当社もベーシックなアイテムを扱ってはいますが、アプローチの仕方がユニクロとは全く異なりますから、意識はしていません。グローバル企業のユニクロと同じ土俵で戦うような売り方をしていたら、100%負けてしまいます(笑)。高いデザイン性も追求するユニクロと違い、我々はとにかく機能性重視です。例えば、女性用のジャケットは多くの場合、ポケットが小さかったり、ポケットが付いていない場合が多いですが、#ワークマン女子で販売しているジャケットには使い勝手の良いサイズ感の胸ポケット、内ポケット、フラップポケットを付けています。ジャケットに限らず、Tシャツなど多くのアイテムにポケットを採用することで、あらゆるシーンでの使い勝手の良さを追求し続けています。
ー2022年はキャンプギア、1900円のカイハラ製ジーンズ、低価格ゴルフウェアなど多くのヒット商品が登場しました。次なるヒット商品の構想はありますか?

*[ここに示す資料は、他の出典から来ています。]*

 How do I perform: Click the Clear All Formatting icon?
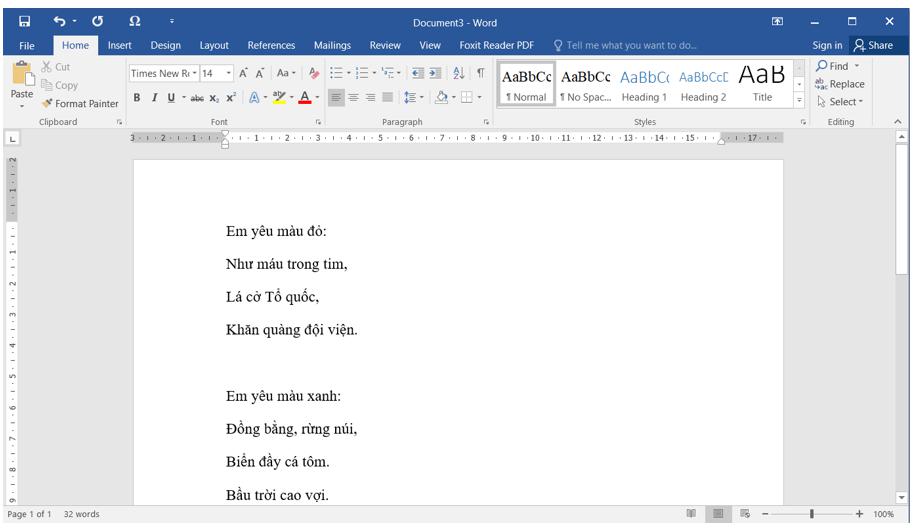pos(314,73)
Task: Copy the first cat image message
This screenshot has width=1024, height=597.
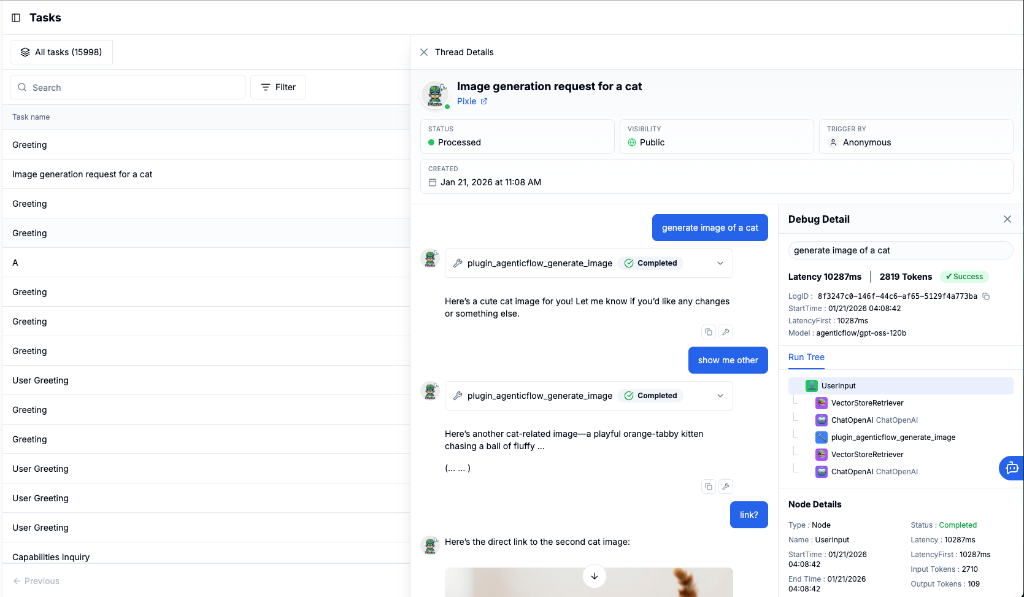Action: coord(709,332)
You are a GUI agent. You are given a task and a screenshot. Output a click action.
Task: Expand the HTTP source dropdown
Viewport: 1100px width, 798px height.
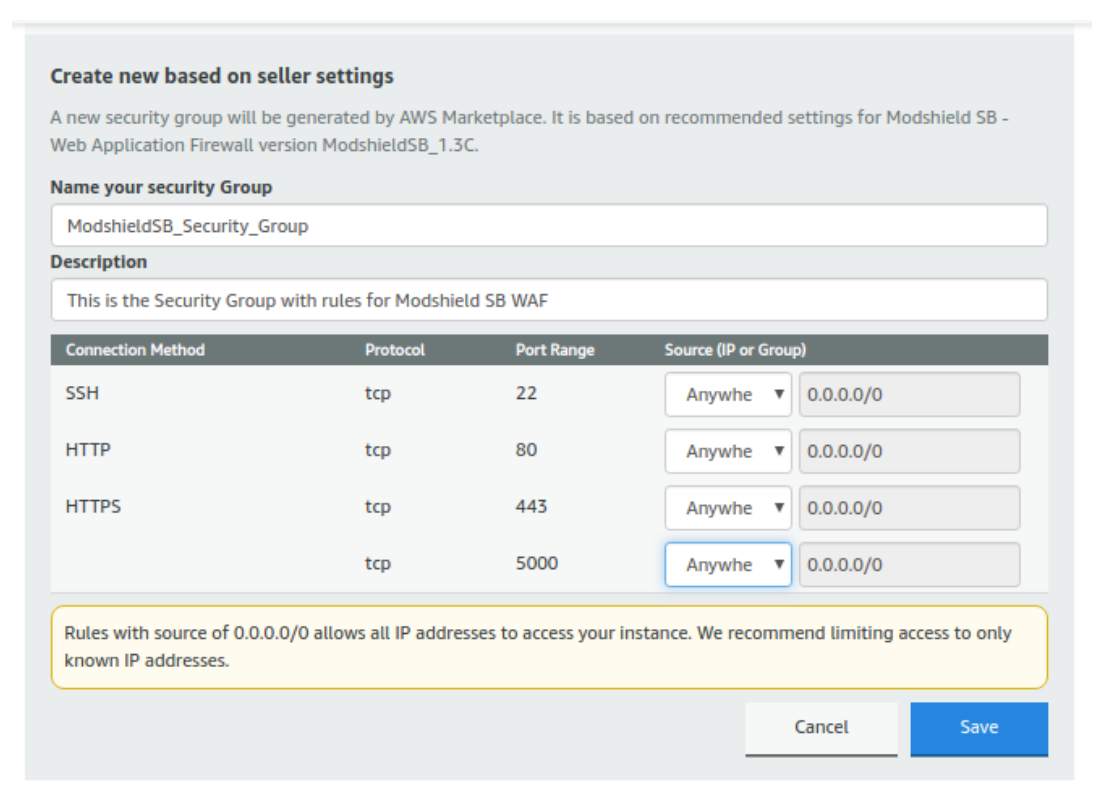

元々、重防寒商品を扱う会社ですから、これまでのノウハウを活かして作る寝具は1つアイデアとしてあります。天然ダウン45%とフェザー5%に吸湿発熱綿50%を組み合わせた人気シリーズとして「洗えるフュージョンダウン」があり、そこから派生してフュージョンダウンを使ったキャンプ用の寝袋を発売したところ、かなり売れまして。次は、家庭用の掛け布団を開発してみてはどうかと考えています。保温性が高いので暖かいのはもちろんのこと、人間は睡眠時に意外と汗をかきますから、汗を外に逃してくれる透湿性素材は布団にぴったりだと思うんです。ワークマンらしい“尖った”アイテムは、今年も色々仕込んでいく予定です。
ー2023年はどのような年になりそうですか。
「#ワークマン女子が持続的に成長するフォーマットの確立」「PBの価格据え置き下での増収増益への仕組み作り」の2点に注力する年になると思います。ワークマンやワークマンプラスは、いわば放っておいても成長するフォーマット。一方で、#ワークマン女子の店舗は今は絶好調ですが、5年先、10年先も成長が続いてるかどうかと言われると、まだ確証がありません。ウィメンズ商品のニーズや傾向は、メンズよりも流動的で固定客が定着しづらい。そのため現状はひたすら試行錯誤を重ねて、データやノウハウを蓄積させるフェーズであると捉えています。#ワークマン女子の店舗はどの店舗も基本的にアパレルが大部分を占めていますが、今年はウェアが占める割合を50%まで下げて、靴や鞄、帽子など小物類を充実させるなど提案の仕方も実験的なアプローチを行っていく方針です。